Но об этом когда-нибудь при личном свидании… А оно будет довольно скоро, если ничего не случится, – около 10 апреля я в Москве, на Фоминой неделе.
Вы мне пишете о статье, которую я должен написать в «Современник», – не знаю, удастся ли мне… В этом случае нельзя сесть и писать не обдумавши, – надо попасть в тон, а уже думать о необходимости попасть в тон, когда говоришь о смерти Гоголя, тяжело и жестоко.
Я рад, что его хоронили в университетской церкви, и, действительно, нахожу вас счастливыми, что удостоились нести его гроб. Это будет одно из воспоминаний вашей жизни. Что вам сказать о впечатлении, произведенном его смертью здесь? Все говорят о ней, но как-то вскользь и холодно. Однако есть люди, которых она глубоко огорчила. Другие интересы тут все поглощают и подавляют.
Вы мне говорите о поведении друзей Гоголя. Воображаю себе, сколько дрянных самолюбий станут вбираться в его могилу, и примутся кричать петухами, и вытягивать свои головки – посмотрите, дескать, на нас, люди честные, как мы отлично горюем и как мы умны и чувствительны – бог с ними… Когда молния, разбивает дуб, кто думает о том, что на его пне вырастут грибы – нам жаль его силы, его тени…
Я послал Боткину стихи, внушенные Некрасову вестью о смерти Гоголя; под впечатлением их написал я несколько слов о ней для «Петербургских ведомостей», которые посылаю вам при сем письме в неизвестности, пропустит ли их и не исказит ли их цензура. Я не знаю, как они вышли, но я плакал навзрыд, когда писал их.
Прощайте, мой добрый Евгений Михайлович. Скоро напишу вам опять. Жду от вас и от Боткина всех подробностей, которые вы только услышите…
P. S. Кажется, нечего и говорить, что под статьей о Гоголе не будет выставлено моего имени. Это было бы бесстыдством и почти святотатством…
И. С. Аксакову
Петербург, 3 марта 1852 г.
Скажу вам без преувеличения: с тех пор как я себя помню, ничего не произвело на меня такого впечатления, как смерть Гоголя… Эта страшная смерть – историческое событие, понятное не сразу: это тайна, тяжелая, грозная тайна – надо стараться ее разгадать, но ничего отрадного не найдет в ней тот, кто ее разгадает… все мы в этом согласны. Трагическая судьба России отражается на тех из русских, кои ближе других стоят к ее недрам, – ни одному человеку, самому сильному духом, не выдержать в себе борьбу целого народа, и Гоголь погиб! Мне, право, кажется, что он умер потому, что решился, захотел умереть, и это самоубийство началось с истребления «Мертвых душ»… Что касается до впечатления, произведенного здесь его смертью, да будет вам достаточно знать, что попечитель здешнего университета гр. Мусин-Пушкин не устыдился назвать Гоголя публично писателем лакейским. Это случилось на днях по поводу нескольких слов, написанных мною для «С.-Петербургских ведомостей» о смерти Гоголя (я их послал Феоктистову в Москву). Гр. Мусин-Пушкин не мог довольно надивиться дерзости людей, жалеющих о Гоголе. Честному человеку не стоит тратить на это своего честного негодования. Сидя в грязи по горло, эти люди принялись есть эту грязь – на здоровье. Благородным людям должно теперь крепче, чем когда-нибудь, держаться за себя и друг за друга. Пускай хоть эту пользу принесет смерть Гоголя.

┄┄┄┄┄┄

- _Задания и упражнения_:
[1] Перечислите все фамилии людей, упомянутые в тексте о смерти Гоголя.
[2] Выпишите без изменений фрагмент текста о смерти Гоголя от слов «Но об этом когда-нибудь» до слов «поглощают и подавляют.».
[3] Продолжите текст о смерти Гоголя, начав сразу после его последнего предложения.
Приведённые далее данные никак не связаны с текстом о смерти Гоголя.

┄┄┄┄┄┄

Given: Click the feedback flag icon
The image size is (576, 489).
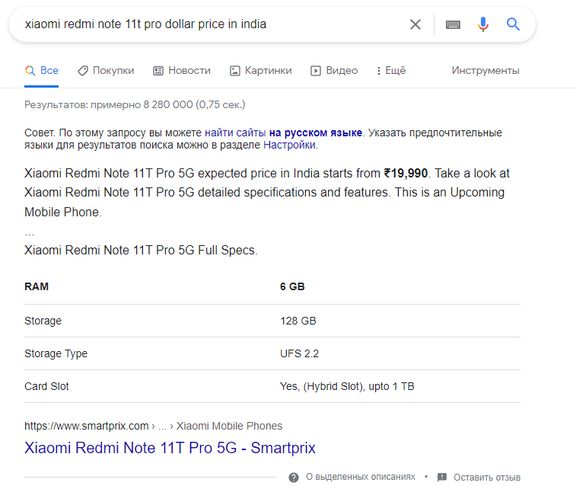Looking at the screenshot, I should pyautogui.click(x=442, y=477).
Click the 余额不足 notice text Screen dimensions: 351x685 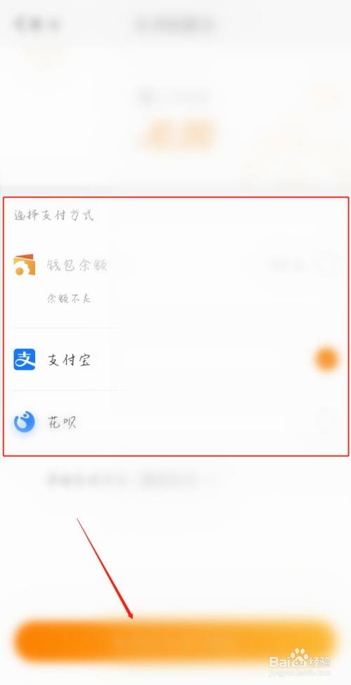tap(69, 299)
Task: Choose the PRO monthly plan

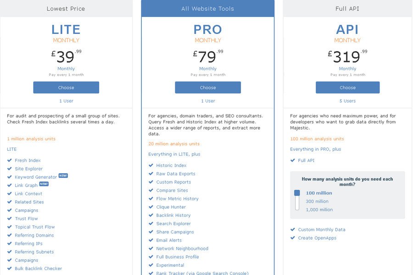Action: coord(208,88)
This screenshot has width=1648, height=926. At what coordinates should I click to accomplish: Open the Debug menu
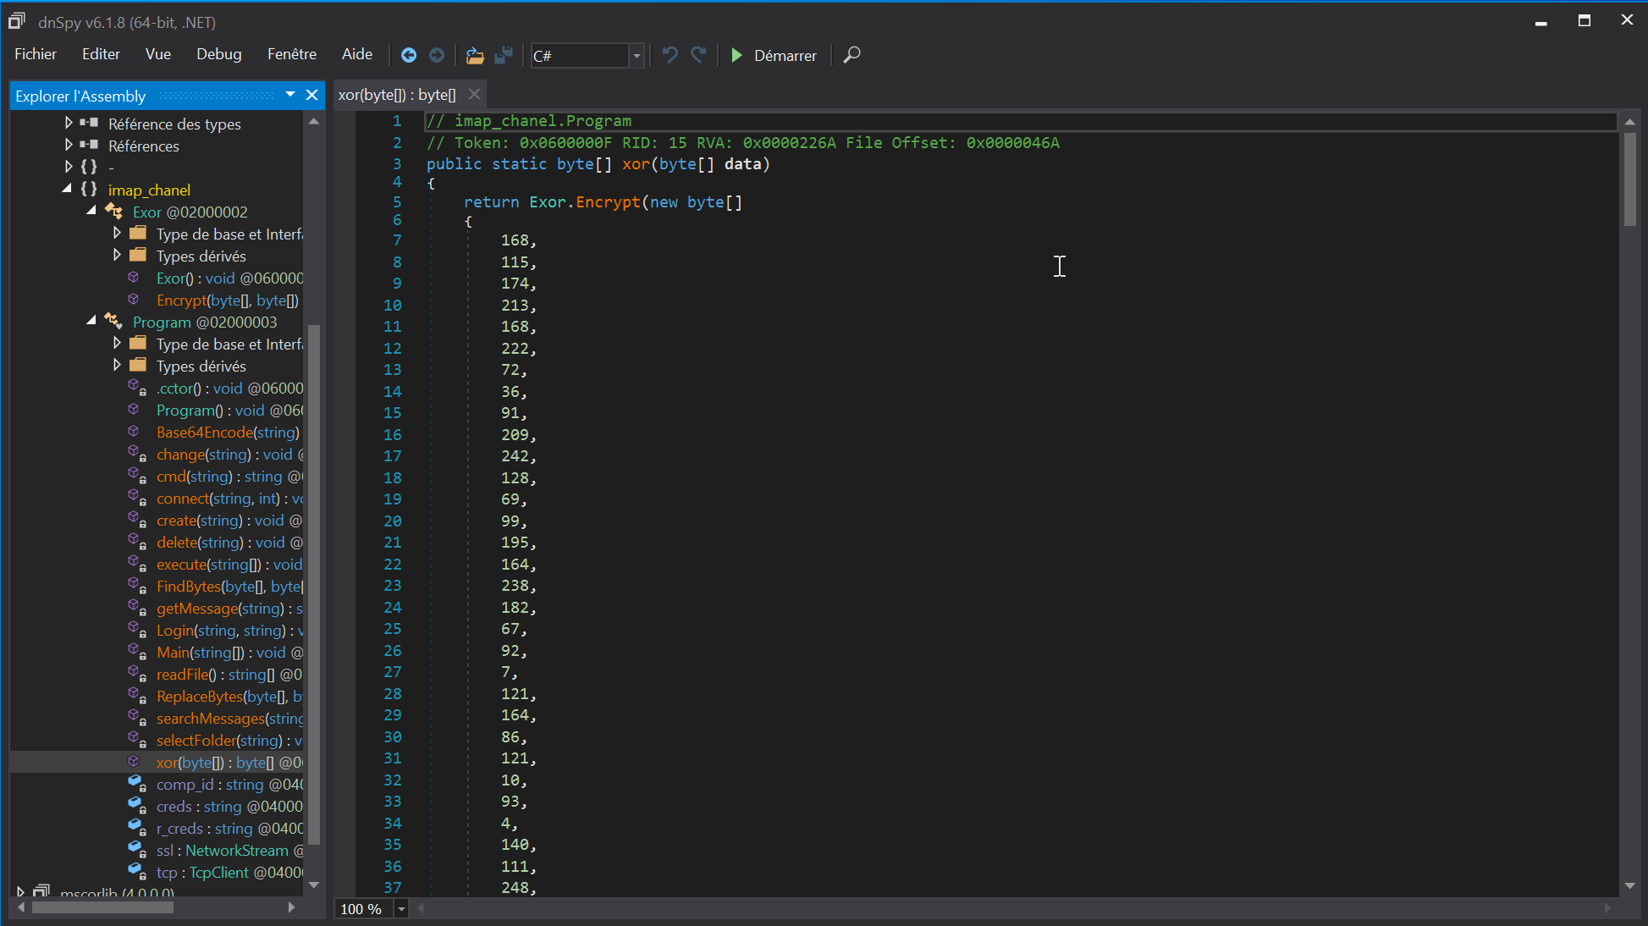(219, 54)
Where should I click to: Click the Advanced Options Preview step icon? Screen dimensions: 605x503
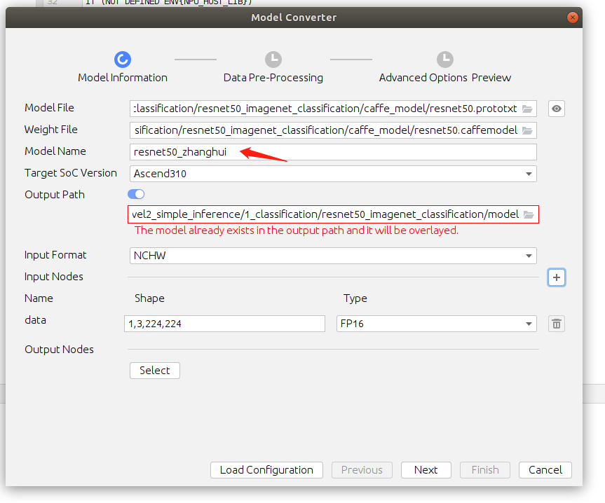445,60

┄┄┄┄┄┄

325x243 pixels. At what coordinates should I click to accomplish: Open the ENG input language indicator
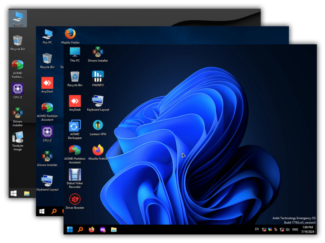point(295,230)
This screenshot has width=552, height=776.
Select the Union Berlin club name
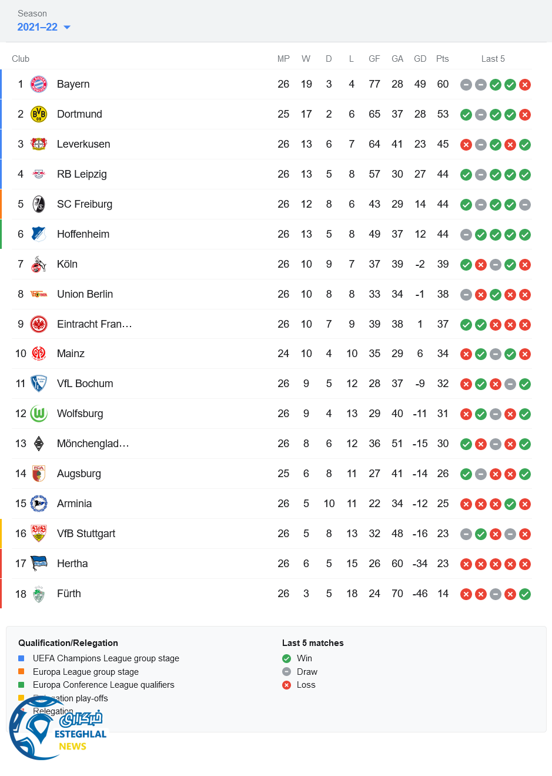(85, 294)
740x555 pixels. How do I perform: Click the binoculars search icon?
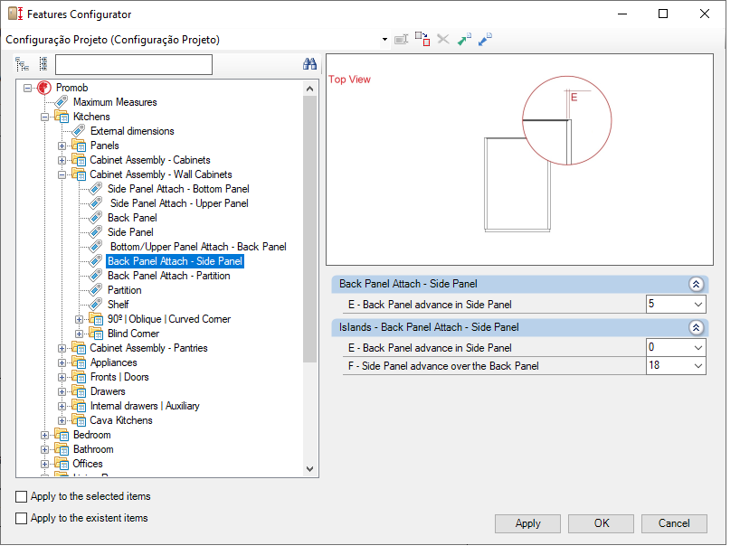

┄┄┄┄┄┄

- _Итоговые ответы_:
[1] Гоголь, Боткин, Некрасов, Аксаков, Мусин-Пушкин, Феоктистов.

[2]
Но об этом когда-нибудь при личном свидании… А оно будет довольно скоро, если ничего не случится, – около 10 апреля я в Москве, на Фоминой неделе.
Вы мне пишете о статье, которую я должен написать в «Современник», – не знаю, удастся ли мне… В этом случае нельзя сесть и писать не обдумавши, – надо попасть в тон, а уже думать о необходимости попасть в тон, когда говоришь о смерти Гоголя, тяжело и жестоко.
Я рад, что его хоронили в университетской церкви, и, действительно, нахожу вас счастливыми, что удостоились нести его гроб. Это будет одно из воспоминаний вашей жизни. Что вам сказать о впечатлении, произведенном его смертью здесь? Все говорят о ней, но как-то вскользь и холодно. Однако есть люди, которых она глубоко огорчила. Другие интересы тут все поглощают и подавляют.

[3]
Д. А. ОБОЛЕНСКИЙ[27]27
Князь Дмитрий Александрович Оболенский (1822–1881) – видный судебный чиновник, впоследствии – товарищ министра государственных имуществ и член Государственного совета.
[Закрыть]
О ПЕРВОМ ИЗДАНИИ ПОСМЕРТНЫХ СОЧИНЕНИЙ ГОГОЛЯ
ВОСПОМИНАНИЯ
Автор вариантов «Мертвых душ» отыскался; г. Ястржембский многократно печатно заявил, что не ожидал от своей литературной шалости таких серьезных последствий; что читающая публика введена в заблуждение помимо его воли и желания и что, наконец, опубликованные варианты всецело принадлежат перу его – г. Ястржембского. Некоторые, однако, продолжают относиться к этому заявлению с недоверием и, по-видимому, остаются в убеждении, что варианты эти писаны Гоголем. Признаюсь, меня мало интересует знать, сам ли г. Ястржембский сочинил эти варианты или кто другой; для меня несомненно только, что все, сколько-нибудь знавшие лично покойного Гоголя и знакомые с историей издания его посмертных сочинений, согласятся со мной в том, что опубликованные в «Русской старине» (в январе 1872 г.) варианты «Мертвых душ» писаны не Гоголем.
Не касаясь здесь содержания этих вариантов и слога их, носящих явные признаки неудачной подделки под манеру Гоголя, – материально невозможно, чтобы в чьих-либо руках могла находиться рукопись второй части «Мертвых душ», не согласная с теми вариантами, которые изданы были в 1855 году Трушковским, а впоследствии г. Кулишом.
Судьба привела меня быть одним из участников в хлопотах и заботах об издании посмертных сочинений Гоголя. Смею думать, что правдивый рассказ о ходе всего этого дела не лишен интереса и может послужить к разъяснению возникших недоразумений.
По необходимости я должен начать рассказ свой с свидания моего с Гоголем в 1849 году.
I
В первых числах июля месяца 1849 года, проездом через Калугу в имение отца моего, я застал Гоголя, гостившего у А. О. Смирновой, и обещал ему на обратном пути заехать за ним, чтобы вместе отправиться в Москву. Пробыв в деревне недолго, я в условленный день прибыл в Калугу и провел с Гоголем весь вечер у А. О. Смирновой, а после полуночи мы решили выехать.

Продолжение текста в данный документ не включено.